Almost two seasons later, he has reasserted himself as one of the top left-handed starters in the American League. It's hard to believe this is a guy who almost couldn't find a job with anyone in the spring of 2003.

How much better would the White Sox have been if general manager Ken Williams had been prescient enough to offer Rogers a multiyear contract back then?

This was a question worth considering as the Texas Rangers pounded the Sox 10-3 Tuesday night before a crowd of 20,004 at Ameriquest Field. Rogers, who helped Minnesota to a division title last season, worked seven strong innings to raise his record to 16-7, equaling his most victories since 1998.

"Kenny was Kenny," Sox manager Ozzie Guillen said. "Kenny's a pretty good pitcher. He keeps guys off-balance. He's a warrior. He gives you his best every day."

Rogers, 39, needs only two more victories for the most in his 16-year career. He's 29-15 with a 4.56 earned-run average the last two seasons.

A seven-run second inning off Jose Contreras (12-8) provided more than enough support for Rogers. The loss ended a four-game winning streak for the Sox, who dropped to one game above .500 and 8½ games behind Minnesota in the American League Central.

Things got so bad for the Sox that Guillen decided to use Jon Garland in relief for the first time since 2001. He came in to face five hitters in the fifth inning, retiring only one of them. He is expected to make his scheduled start Friday in Anaheim.

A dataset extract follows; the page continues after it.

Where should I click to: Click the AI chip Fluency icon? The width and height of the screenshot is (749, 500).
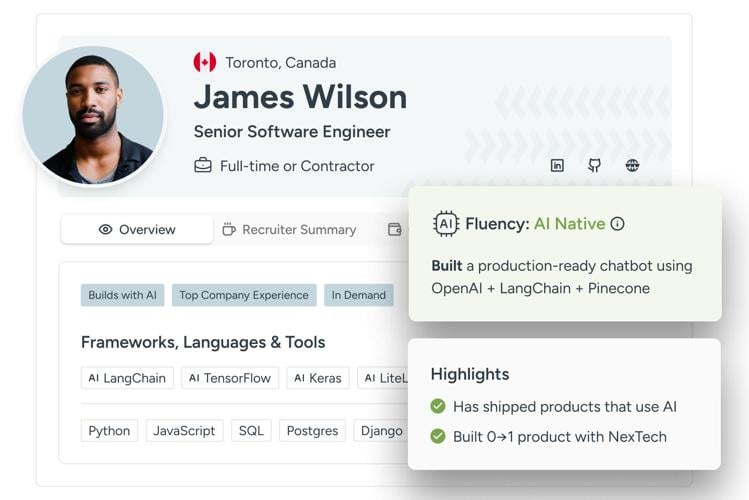[x=446, y=224]
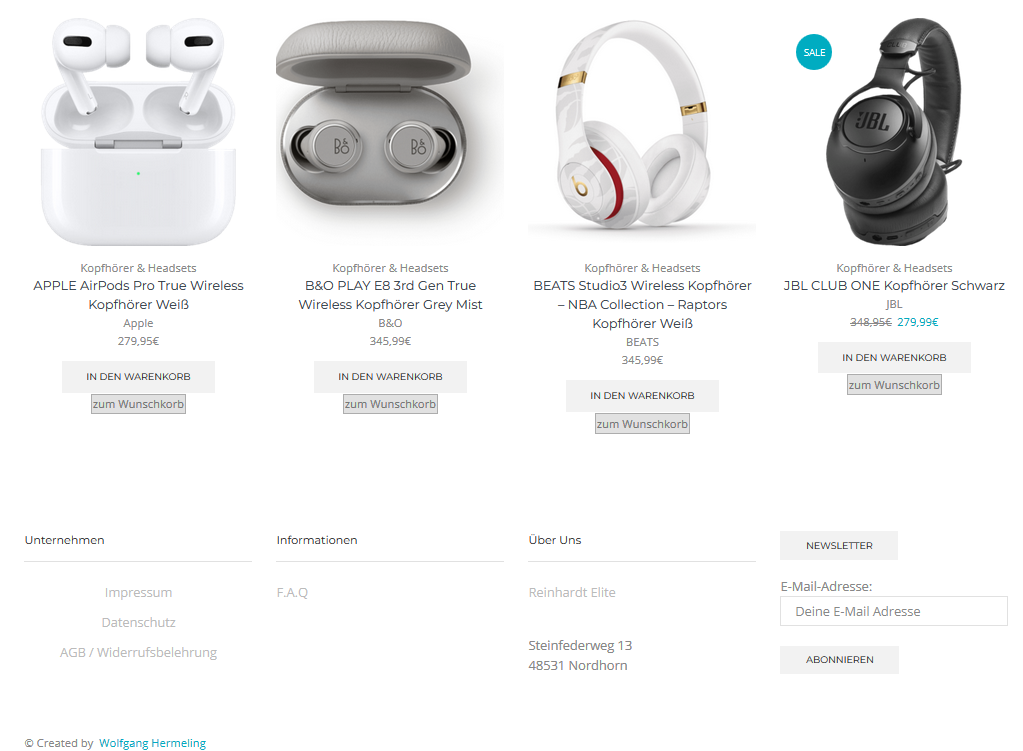Open the Wolfgang Hermeling credit link
Viewport: 1023px width, 751px height.
click(152, 743)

Contreras needed 68 pitches to work 12/3 innings—only 17 fewer than Rogers threw in his seven innings. Contreras threw 46 in the second inning, including 25 after he could have been in the dugout if third baseman Joe Crede had not failed to get an out on a Brian Jordan grounder.

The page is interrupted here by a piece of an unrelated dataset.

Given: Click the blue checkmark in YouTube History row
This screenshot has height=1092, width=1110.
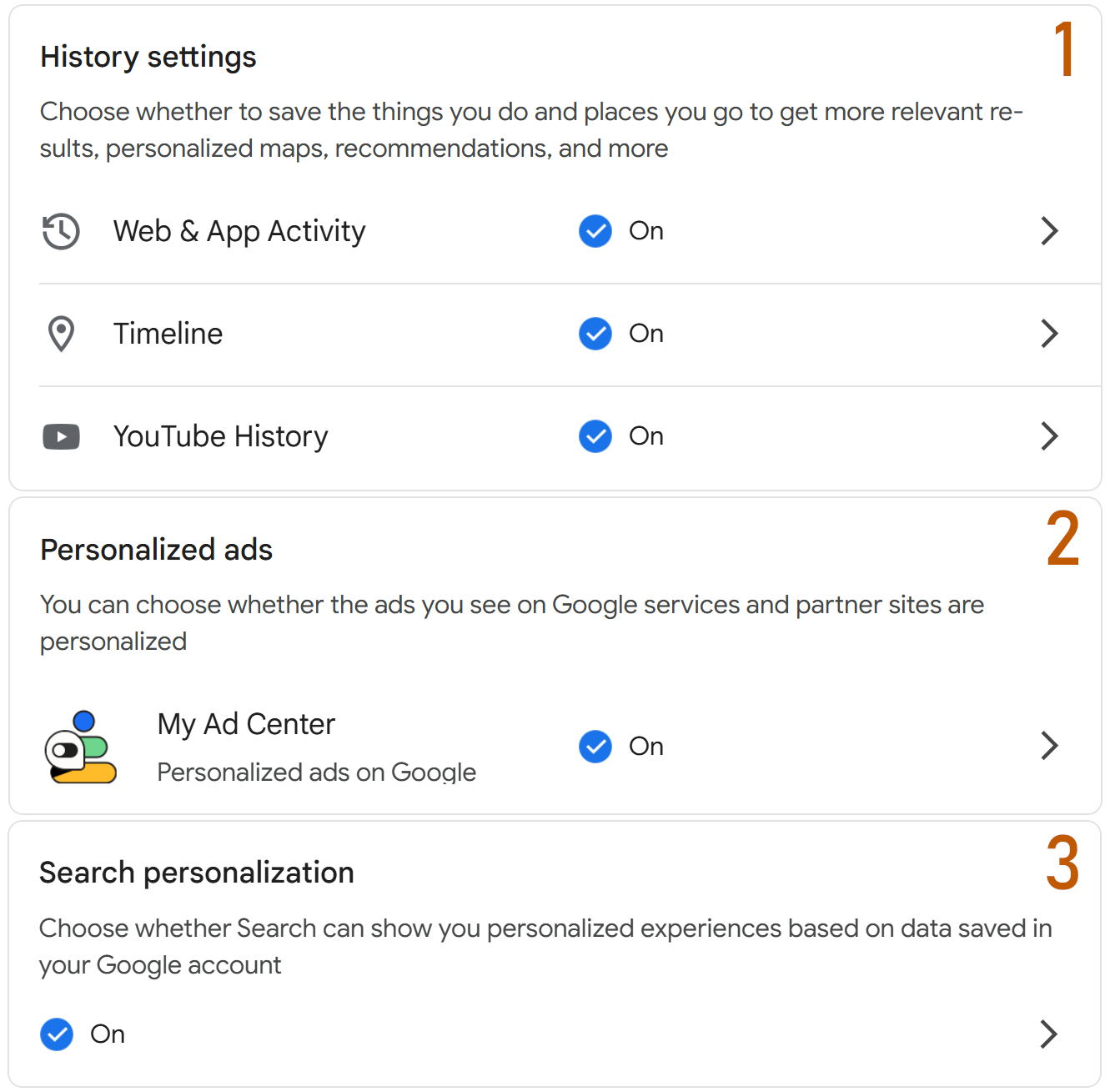Looking at the screenshot, I should (595, 436).
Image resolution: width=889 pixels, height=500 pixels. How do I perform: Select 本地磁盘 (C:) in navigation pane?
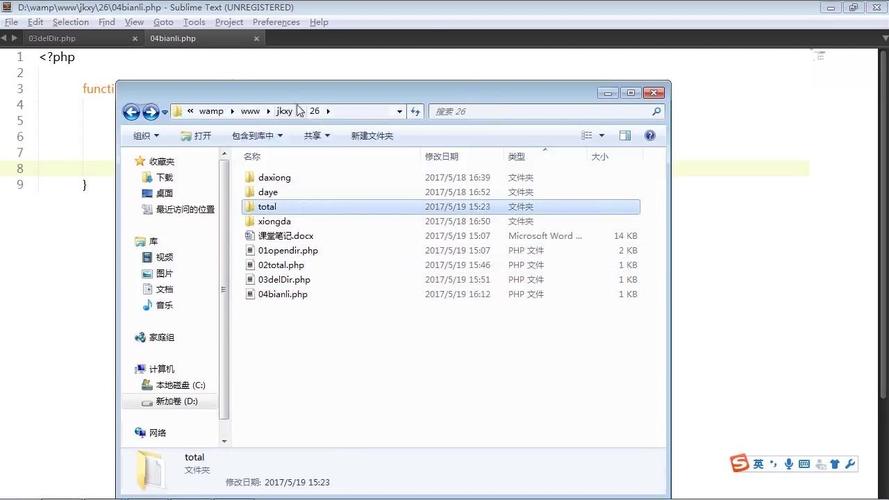click(180, 385)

He tried to force David Dellucci at second. His throw was late and Wilson Valdez, making his big-league debut, couldn't get off a throw to first. Before the inning was over, Contreras walked two men with the bases loaded (one when he wouldn't challenge Hank Blalock with a 3-2 fastball) and hit Alfonso Soriano in the back to force in another run.

"In the first inning I felt good," Contreras said, with third-base coach Joey Cora interpreting. "I had good command of my fastball. In the second inning, I couldn't control the fastball. I didn't have command of it. … I didn't expect an outing like this."